本発明は、コアシェル型酸素吸放出材料に関する。
従来から、様々な金属酸化物を含有する複合酸化物が排ガス浄化用触媒用の担体や助触媒等として利用されてきた。このような複合酸化物中の金属酸化物としては、雰囲気中の酸素分圧に応じて酸素の吸放出が可能である(酸素吸放出能を持つ)ことから、セリアが好適に用いられてきた。そして、近年では、セリアを含有する様々な種類の複合酸化物の研究がなされており、種々のセリア-ジルコニア系複合酸化物及びその製造方法が開示されている。
また、前記セリア-ジルコニア系複合酸化物は高温(例えば、1000℃以上)では熱劣化し易いといった問題を有することから、主に耐熱性をさらに向上させることを目的として、前記セリア-ジルコニア系複合酸化物からなるコアと、その表面の少なくとも一部を覆うシェルとからなるコアシェル型の複合酸化物の研究もなされている。
例えば、特許文献1には、優れた酸素吸放出能及び優れたNOx浄化性能を共に発現させることを目的とした複合酸化物として、セリア-ジルコニア系固溶体及び/又はアルミナ添加セリア-ジルコニア系固溶体からなるコアと、パイロクロア構造を有する結晶粒子を含む希土類-ジルコニア系複合酸化物からなり、前記コアの外側を被覆しているシェルと、を備えるコアシェル担体が開示されており、前記希土類としては、La、Nb、Pr、及びYが挙げられている。
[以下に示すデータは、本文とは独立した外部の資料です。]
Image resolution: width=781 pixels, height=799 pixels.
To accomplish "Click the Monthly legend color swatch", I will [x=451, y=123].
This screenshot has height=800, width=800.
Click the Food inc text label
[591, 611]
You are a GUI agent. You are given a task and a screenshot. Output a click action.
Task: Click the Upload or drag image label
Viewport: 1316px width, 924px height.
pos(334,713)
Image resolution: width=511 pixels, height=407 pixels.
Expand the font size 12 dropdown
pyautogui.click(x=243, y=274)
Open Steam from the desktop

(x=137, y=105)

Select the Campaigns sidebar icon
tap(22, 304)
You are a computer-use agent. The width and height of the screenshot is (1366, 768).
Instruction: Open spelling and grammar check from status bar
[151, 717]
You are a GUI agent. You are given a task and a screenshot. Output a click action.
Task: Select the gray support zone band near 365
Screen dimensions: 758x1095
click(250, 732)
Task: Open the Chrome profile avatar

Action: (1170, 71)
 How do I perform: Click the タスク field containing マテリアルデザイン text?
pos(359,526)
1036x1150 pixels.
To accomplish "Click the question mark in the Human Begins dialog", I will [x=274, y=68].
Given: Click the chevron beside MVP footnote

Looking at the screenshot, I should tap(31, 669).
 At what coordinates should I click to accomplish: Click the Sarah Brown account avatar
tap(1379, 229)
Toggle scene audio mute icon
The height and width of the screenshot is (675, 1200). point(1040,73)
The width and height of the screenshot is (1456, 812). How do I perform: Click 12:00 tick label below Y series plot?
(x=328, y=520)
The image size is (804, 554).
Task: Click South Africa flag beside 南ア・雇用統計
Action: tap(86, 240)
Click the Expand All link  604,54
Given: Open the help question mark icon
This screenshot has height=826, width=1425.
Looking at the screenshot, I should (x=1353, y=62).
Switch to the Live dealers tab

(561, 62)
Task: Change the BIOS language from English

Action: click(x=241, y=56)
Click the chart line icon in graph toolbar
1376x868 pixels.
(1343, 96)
さらに、特許文献2には、パイロクロア相及びκ相のうちの少なくとも一方の規則相を有するセリア-ジルコニア系固溶体粉末からなるコアと、該コアの少なくとも一部の表面に配置されているアルミナ系酸化物からなるシェルとを備えるコアシェル型酸化物材料が開示されている。
また、特許文献3には、パイロクロア相及びκ相のうちの少なくとも一方の規則相を有するセリア-ジルコニア系固溶体粉末からなるコアと、該コアの少なくとも一部の表面に配置されている、αアルミナを含有するアルミナ系酸化物からなるシェルとを備えており、大気中、1100℃で5時間加熱した後の、CuKαを用いたX線回折測定により得られるX線回折パターンから求められる2θ=14.5°の回折線と2θ=29°の回折線との強度比[I(14/29)値]が2%以上であり、2θ=35.2°の回折線と2θ=29°の回折線との強度比[I(35/29)値]が0.03~1.2%である、ことを特徴とするコアシェル型酸素吸放出材料が開示されている。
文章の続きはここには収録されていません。